Skip to content

DCAN-Labs/lifespan_seg_model_data

Repository files navigation

How to run the internal preprocessing for the data used in the lifespan segmentation model

Notes before starting

  • Only set up for T1_only model training at the moment
  • For now, curated specifically for the ADNI and fragileX datasets
  • The wrapper is split into two separate parts because the MSI modules for freesurfer and ants have conflicts

Step 1a - Rename any files if necessary

T1w image files need to be in the format ${age}mo_ds-${dataset}_sub-${sub_id}_0000.${images_ext} while the corresponding label files need to be in the format ${age}mo_ds-${dataset}_sub-${sub_id}.${labels_ext} before feeding them in to the preprocessing wrapper. In order to get files into this format, we need to run the rename_data_files.py script on a BIDS valid input directory. A specific file is used below as an example when filling in the arguments to the script, but this script can work on all files within a set of subjects as long as a participants.tsv is utilized.

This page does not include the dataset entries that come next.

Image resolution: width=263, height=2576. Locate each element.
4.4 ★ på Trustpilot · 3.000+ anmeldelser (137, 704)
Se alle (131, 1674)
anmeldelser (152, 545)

Information on the file name fields:

  • ${age} -> Integer value for the participant age in months. This information can be located in the participants.tsv for a given dataset, assuming it is BIDS valid.
  • ${dataset} -> A unique identifier of source for a data file
  • ${sub_id} -> Unique subject identifier
  • ${images_ext} -> The file extension of a given image file. This is likely either going to be nii.gz or mgz. The preprocessing scripts are currently only set up for one or the other.
  • ${labels_ext} -> The file extension of a given label file. This is likely either going to be nii.gz or mgz. The preprocessing scripts are currently only set up for one or the other.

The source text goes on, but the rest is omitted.